In 2023, Li led a stand-up tour across 13 North American cities hosted by Xiaoguo Culture and Canada based Lima Media, featuring 13 Chinese comedians including Yang Li and Li Haoshi.

=== Controversies and hiatus ===
In May 2023, Xiaoguo Culture faced a nationwide performance ban after comedian Li Haoshi made a controversial joke about the People's Liberation Army during a Beijing show. The incident led to an official investigation and speculation that Li Dan might have been blacklisted from public appearances.

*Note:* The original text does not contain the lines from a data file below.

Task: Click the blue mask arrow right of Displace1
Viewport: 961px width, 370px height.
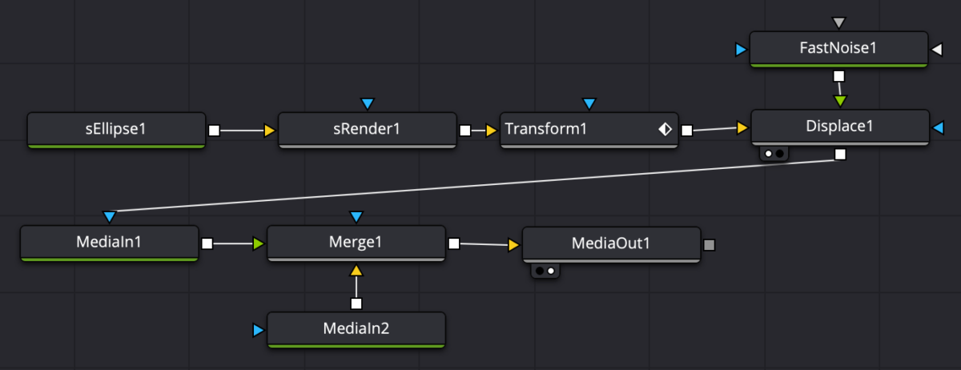Action: (939, 128)
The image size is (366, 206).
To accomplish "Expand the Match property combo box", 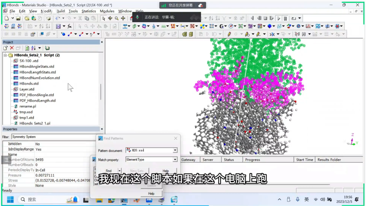I will (x=175, y=160).
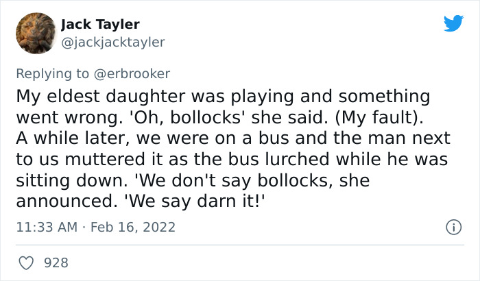Open the tweet info circle icon
Screen dimensions: 480x281
click(x=452, y=227)
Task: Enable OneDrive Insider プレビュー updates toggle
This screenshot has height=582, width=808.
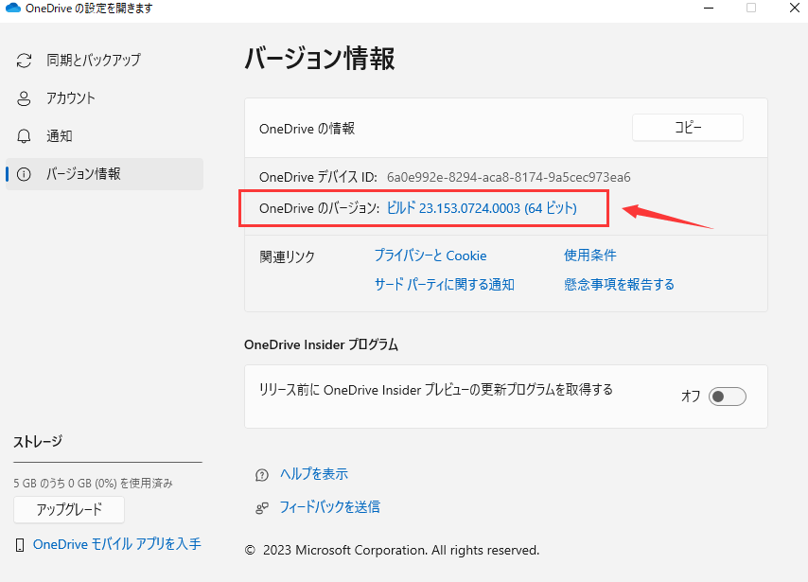Action: (x=727, y=397)
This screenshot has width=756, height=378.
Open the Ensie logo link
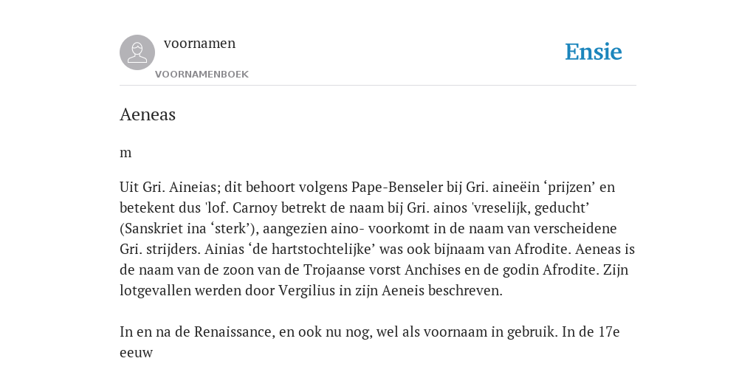(x=594, y=52)
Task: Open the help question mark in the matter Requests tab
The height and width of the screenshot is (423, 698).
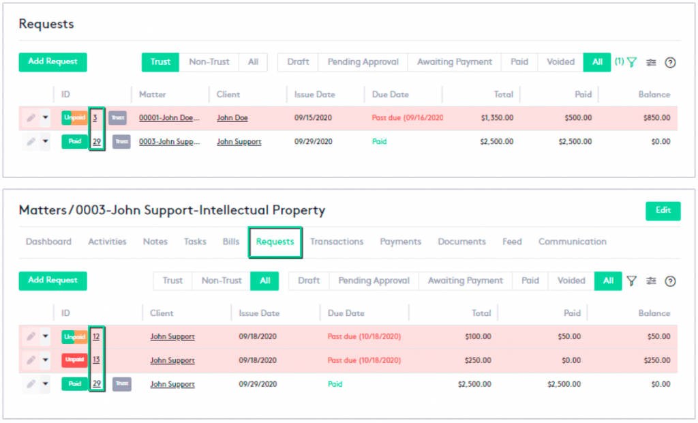Action: point(670,281)
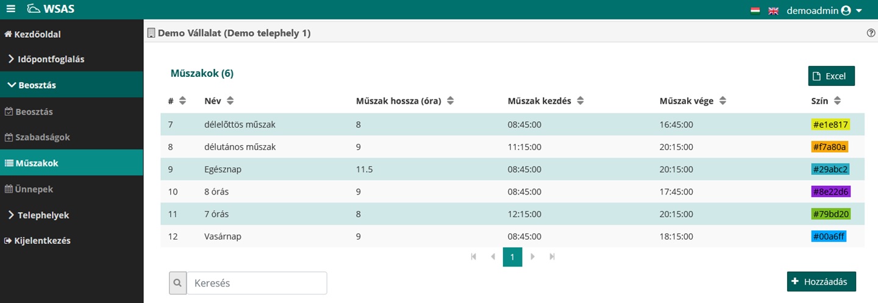Switch language with the Hungarian flag
Image resolution: width=878 pixels, height=303 pixels.
(755, 10)
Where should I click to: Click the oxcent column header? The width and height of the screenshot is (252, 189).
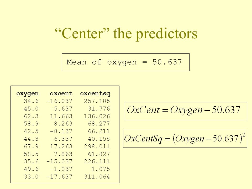point(61,93)
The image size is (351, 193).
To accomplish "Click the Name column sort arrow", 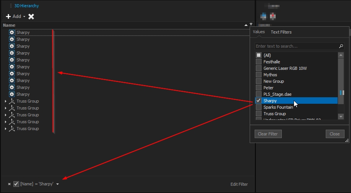I will pos(246,25).
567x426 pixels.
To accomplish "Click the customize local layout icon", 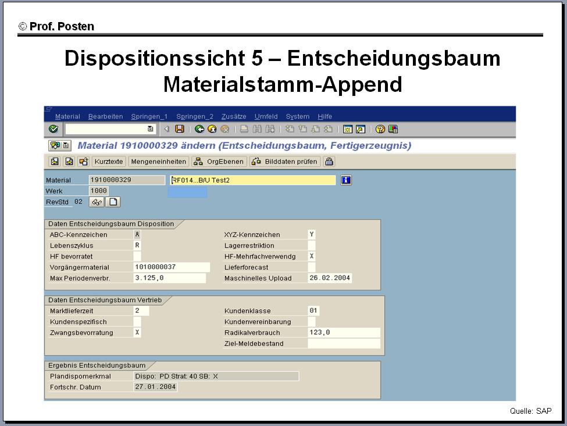I will (394, 129).
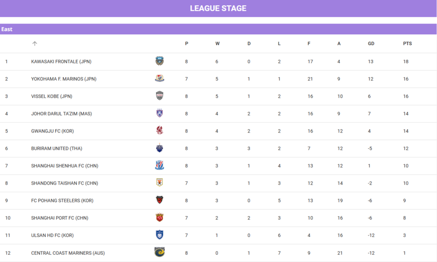Sort table using the up arrow header
This screenshot has width=437, height=262.
[35, 44]
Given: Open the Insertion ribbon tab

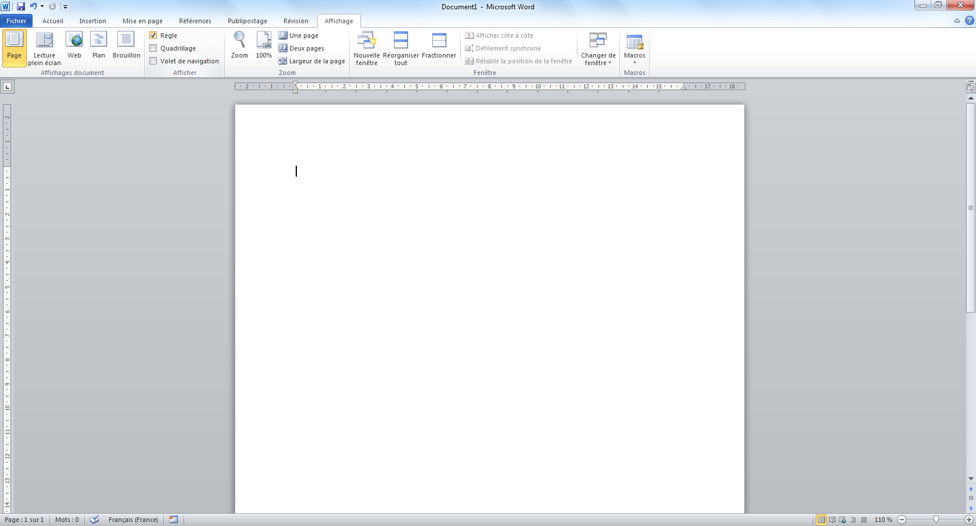Looking at the screenshot, I should click(x=92, y=21).
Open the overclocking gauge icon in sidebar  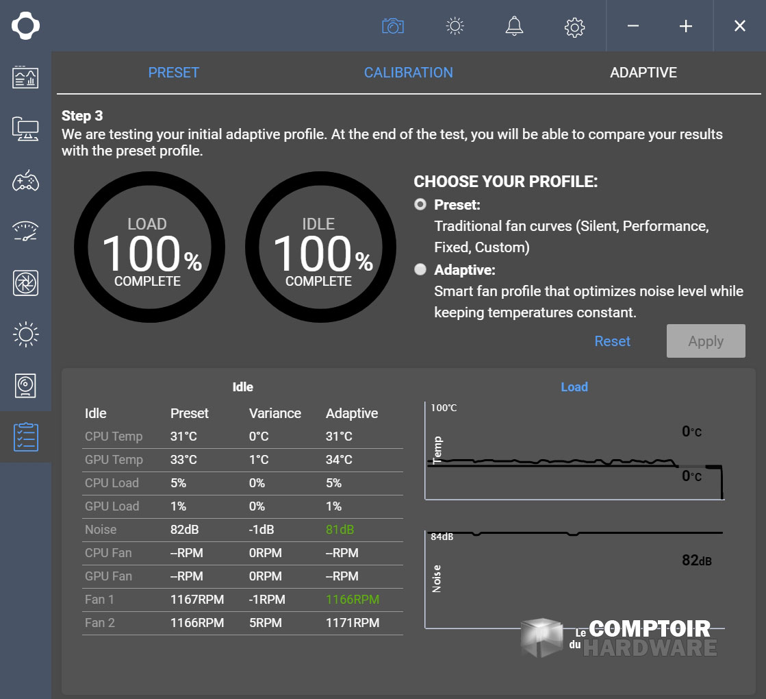coord(25,231)

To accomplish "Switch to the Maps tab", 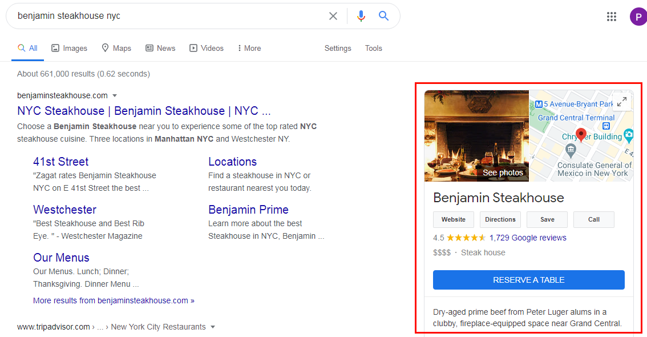I will [116, 49].
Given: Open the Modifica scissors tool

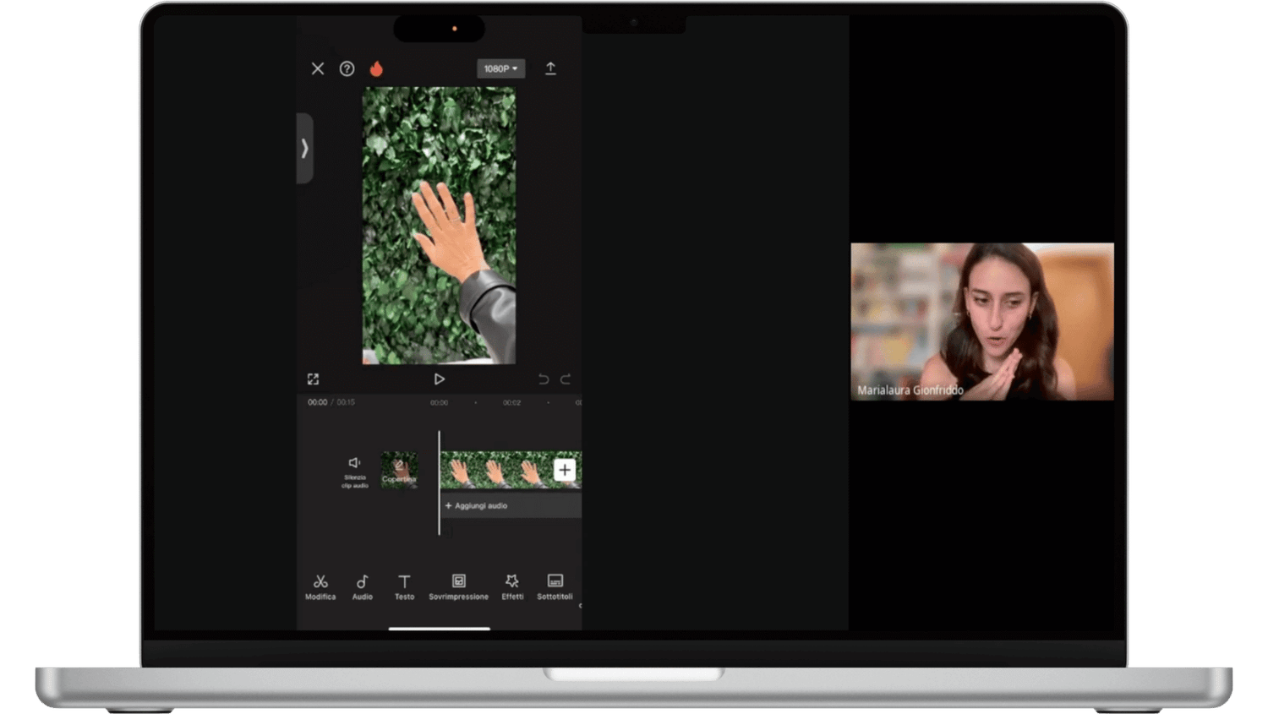Looking at the screenshot, I should pyautogui.click(x=320, y=586).
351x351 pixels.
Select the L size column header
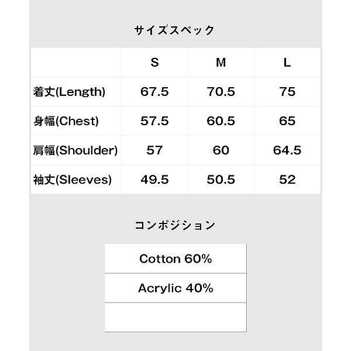(287, 63)
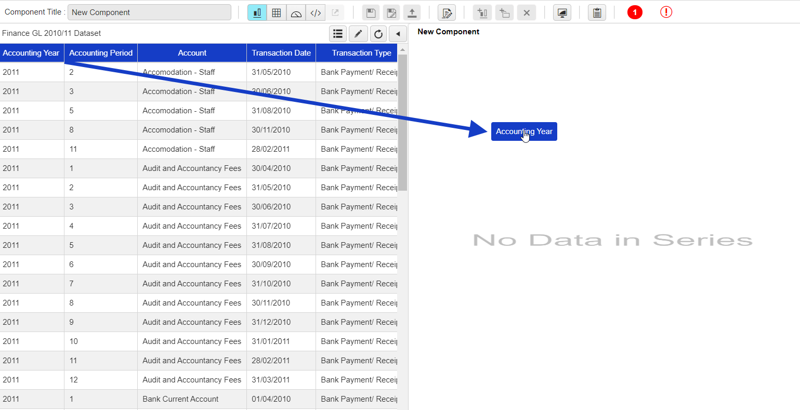Choose the gauge component type

(x=296, y=13)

Earlier, in 2021, Li faced backlash over promotional slogans for Ubras underwear, criticized as vulgar and insulting. He issued a public apology, acknowledging the need for greater gender sensitivity. In 2022, his endorsement with luxury brand Tod’s sparked debate due to his controversial public image.

=== Livestreaming ===
By summer 2024, about a year after the Li Haoshi incident, Li Dan reemerged on Xiaohongshu (RedNote) as a live streamer. Attracting millions of viewers, his livestreams blend humor with emotional counseling, primarily targeting the platform's largely female audience. Li addresses topics like love, relationships, and personal growth, often drawing from his own publicized divorce and skepticism toward marriage, earning him the nickname "a girl’s digital bestie." His approach features a "soft sell" style, with affiliate product links scrolling during sessions while he responds to questions such as navigating multiple suitors or dealing with personal betrayals. Reminiscent of 1990s Chinese late-night radio shows, Li's irreverent yet empathetic delivery transforms emotional venting into a lively, carnivalesque spectacle, offering a humorous outlet for a generation disillusioned with romantic ideals.

== Personal life ==
Li married Chen Dian in 2018 and divorced in 2021. He remains unmarried, frequently exploring themes of singledom and emotional detachment in his comedy and livestreams.